-- Requirement --
Print every row below character for character, omitting the pictures.

-- Saved entries --
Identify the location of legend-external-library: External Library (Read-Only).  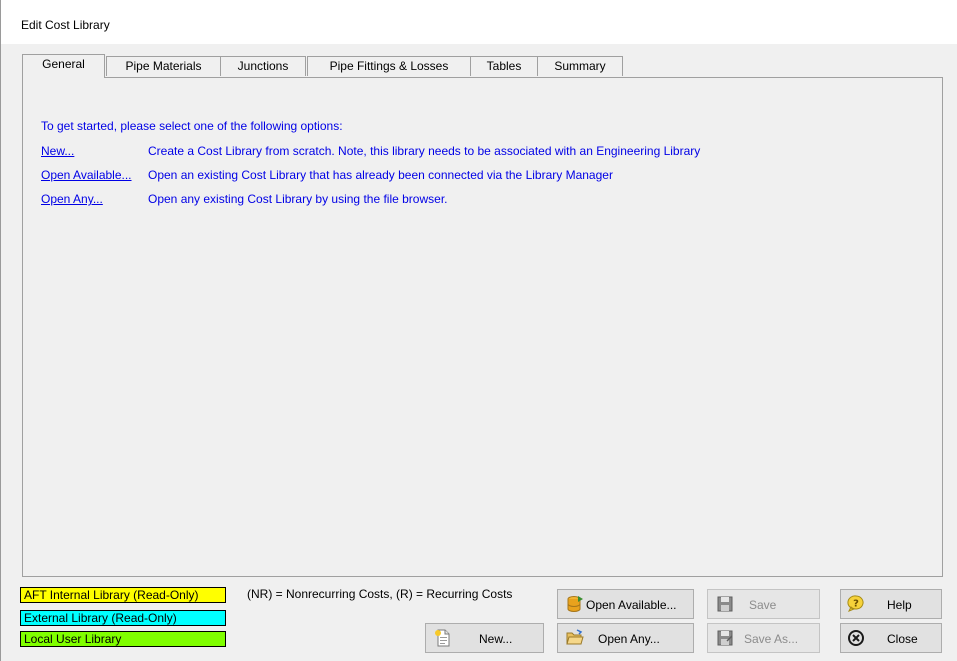
(123, 618).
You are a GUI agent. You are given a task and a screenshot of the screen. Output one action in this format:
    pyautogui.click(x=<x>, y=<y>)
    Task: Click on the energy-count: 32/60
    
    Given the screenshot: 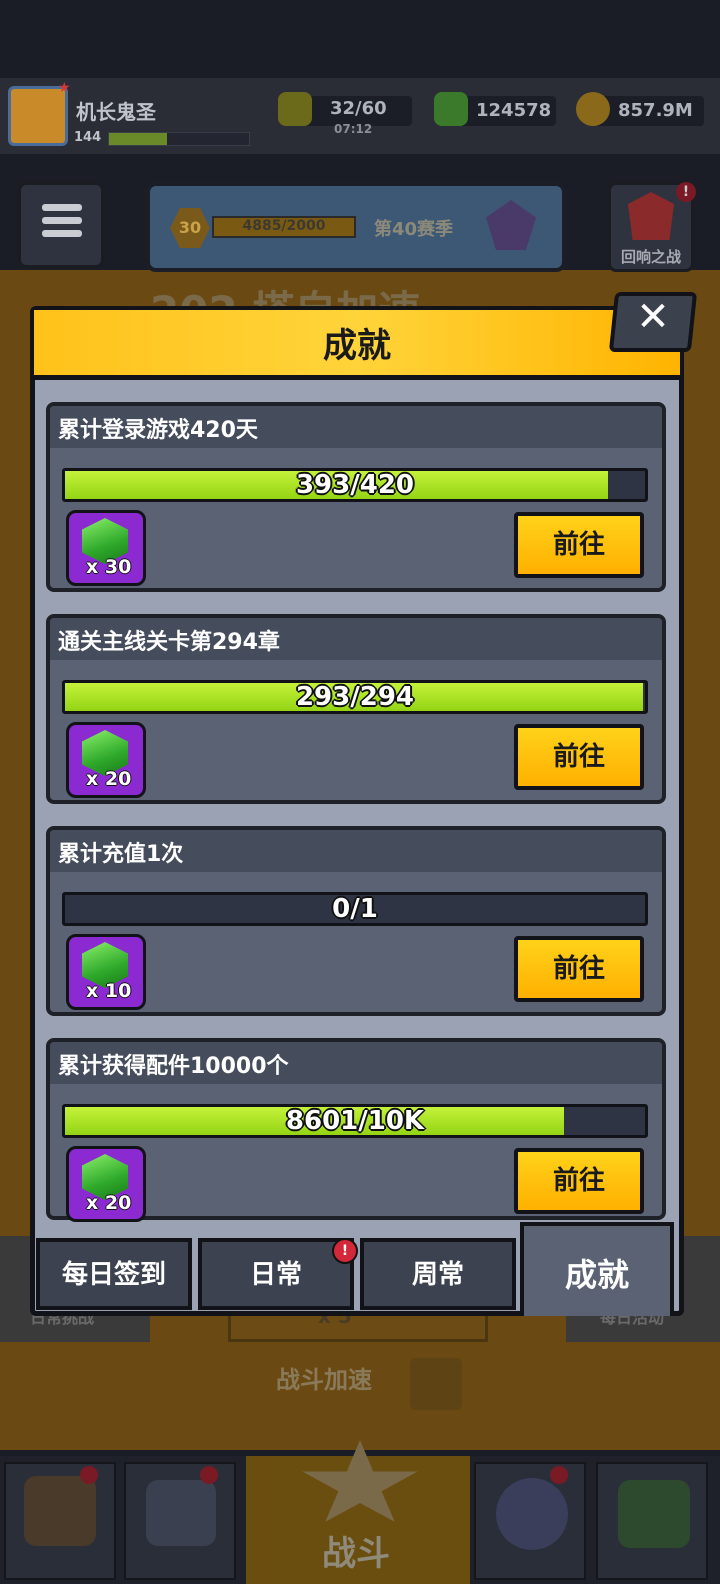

-- Response for this exercise --
Identify the location of legend-external-library: External Library (Read-Only).  
(123, 618).
You are a GUI agent. You are given a task and a screenshot of the screen. Output one action in this format:
    pyautogui.click(x=<x>, y=<y>)
    Task: Click on the energy-count: 32/60
    
    Given the screenshot: 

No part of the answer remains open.